BACKGROUND AND OBJECTIVE: To study whether D-dimer daily continuous tendency could predict the short-term prognosis of COVID-19.
PATIENTS AND METHODES: According to the short-term prognosis, 81 COVID-19 patients were divided into two groups, one of worse prognosis (Group W) and the other of better prognosis (Group B). The slope of D-dimer linear regression during hospitalization (SLOPE) was calculated as an indicator of D-dimer daily continuous tendency. The SLOPE difference between Group W and Group B was compared. The difference between the discharge results and the 3-month follow-up results was also compared. COX regression analysis was used to analyze the relationship between SLOPE and short-term prognosis of COVID-19.

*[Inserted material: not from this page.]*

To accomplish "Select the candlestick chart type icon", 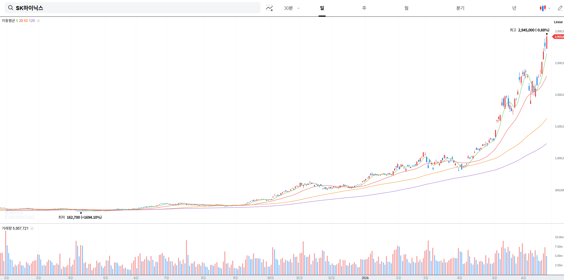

RESULTS: There were 16 patients in Group W and 65 patients in Group B. Group W had more critical proportion (p < 0.0001), indicating that the symptoms of its patients were more severe during hospitalization. ARDS, the most visible cause of worse prognosis, accounted for up to 68.75%, and many symptoms merged and resulted in worse prognosis. The D-dimer levels of Group W not only were significantly higher (p < 0.0001), but also showed an increasing trend. In addition, the D-dimer levels at discharge were significantly higher than those at follow-up (p = 0.0261), and the mean difference was as high as 0.7474. SLOPE significantly correlated with the short-term prognosis of COVID-19 independently (RR: 1.687, 95% CI: 1.345-2.116, P < 0.0001). The worst prognosis occurred most likely during the first month after COVID-19 diagnosis.
CONCLUSION: Our study found that D-dimer daily continuous tendency independently correlates with worse prognosis and can be used as an independent predictor of the short-term prognosis for COVID-19.